Monday, April 30, 2012
Napoleon Ballroom C-D, 3rd fl (Sheraton New Orleans)
The binding affinity of carbohydrate-binding modules (CBMs) to cellulose in cellulases is known to be proportional to enzyme activity, making binding affinity an important parameter in improving performance. We use molecular simulation to quantify cellulose binding of a natively-glycosylated Family 1 CBM and demonstrate that enhanced binding of 3-fold over a non-glycosylated CBM is achieved by the addition of a single, native mannose. Such modifications to the CBM have not been considered previously experimentally or computationally. Furthermore, we extend the study to investigate the impact of common O-glycosylation patterns found in other fungi by studying mannose dimers, trimers, and branched structures, as well as glucose-based glycans. We predict increases in relative binding affinity of 6- to over 200-fold for these simple O-glycans over the non-glycosylated CBM, suggesting that both the glycan linkage patterns and glycan chemistry affect the interaction with cellulose.
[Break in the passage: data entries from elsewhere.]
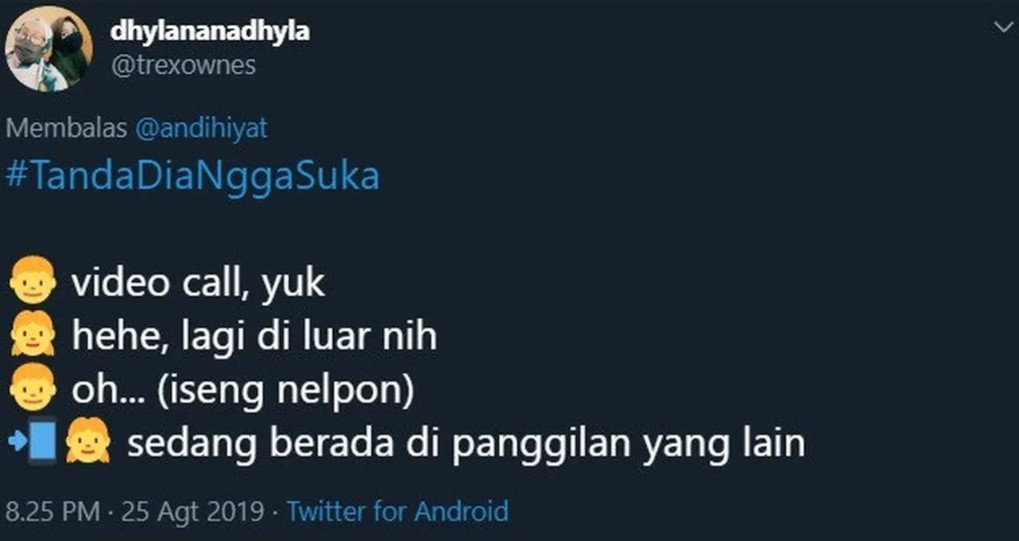Click the boy emoji before 'video call, yuk'
This screenshot has height=541, width=1019.
point(33,280)
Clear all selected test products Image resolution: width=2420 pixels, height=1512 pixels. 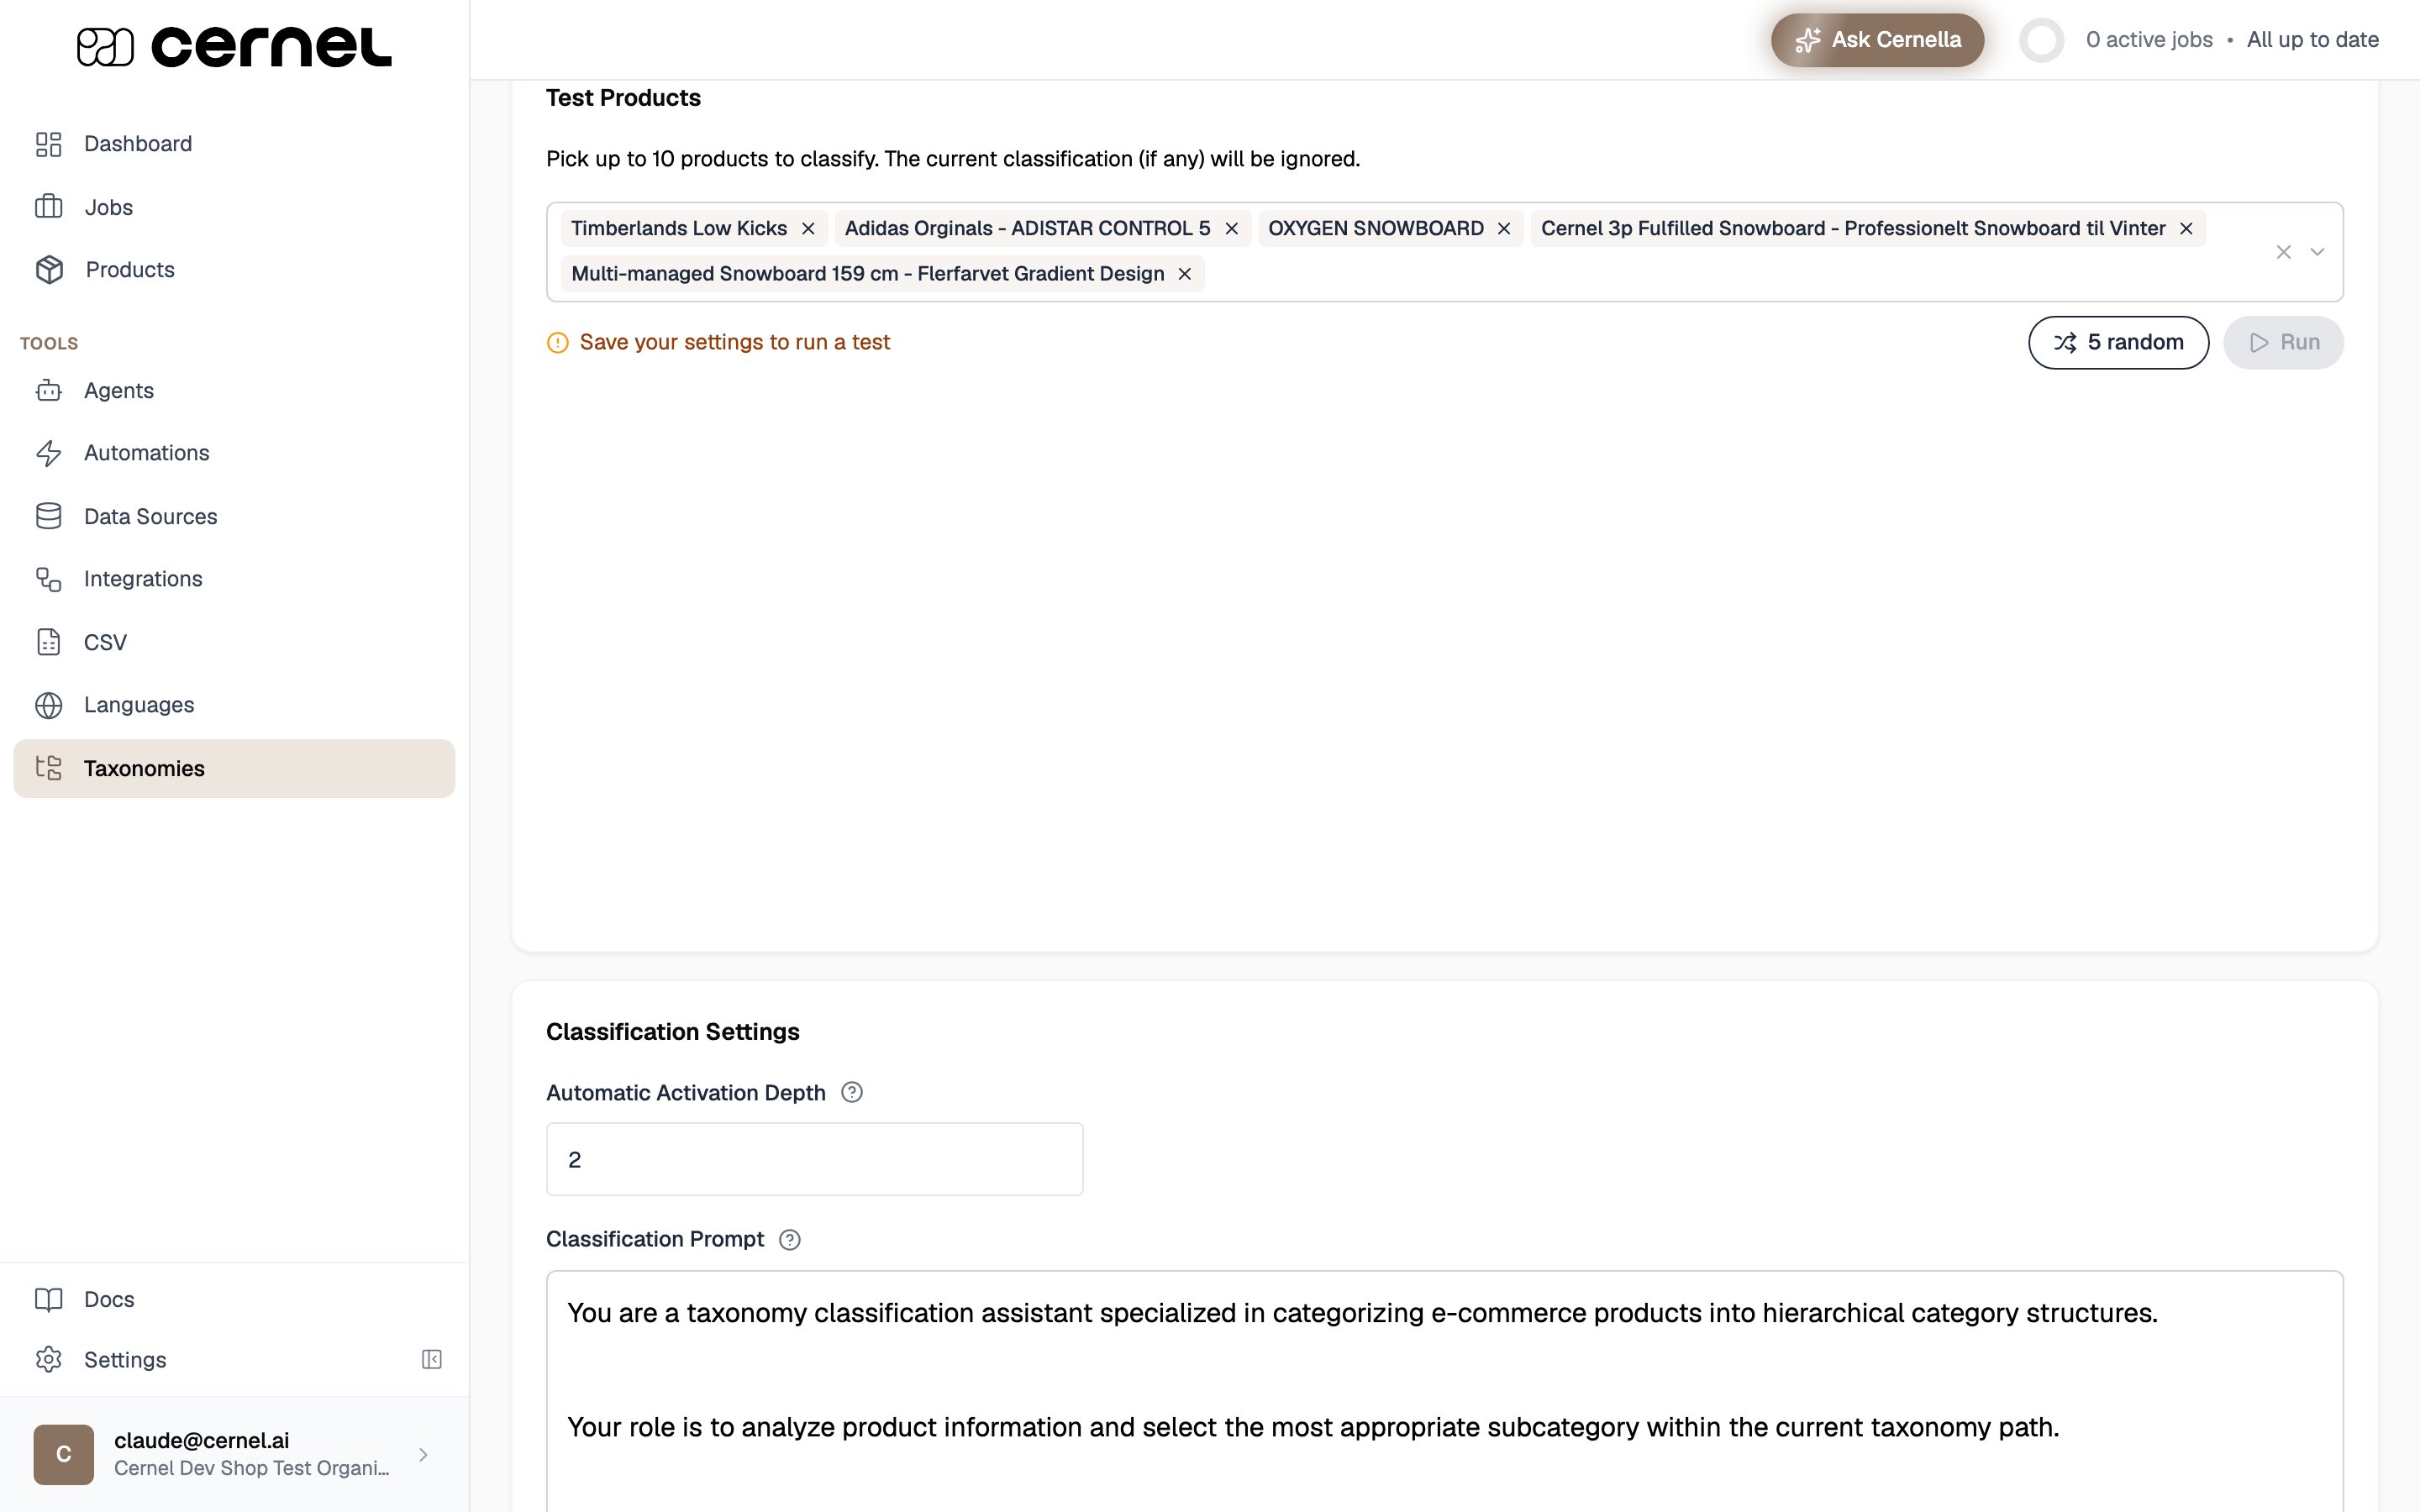[2283, 252]
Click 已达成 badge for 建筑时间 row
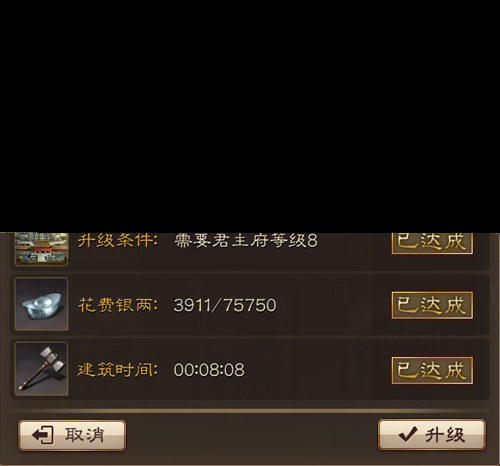The height and width of the screenshot is (466, 500). (432, 370)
Generally, our results suggest that CBM binding studies should consider the effects of glycosylation on binding and function, but these results also indicate potential new directions in protein engineering, in that modifying glycosylation patterns via heterologous expression, manipulation of culture conditions, or introduction of artificial glycosylation sites, can alter CBM binding affinity to carbohydrates and may thus be a general strategy to enhance cellulase performance.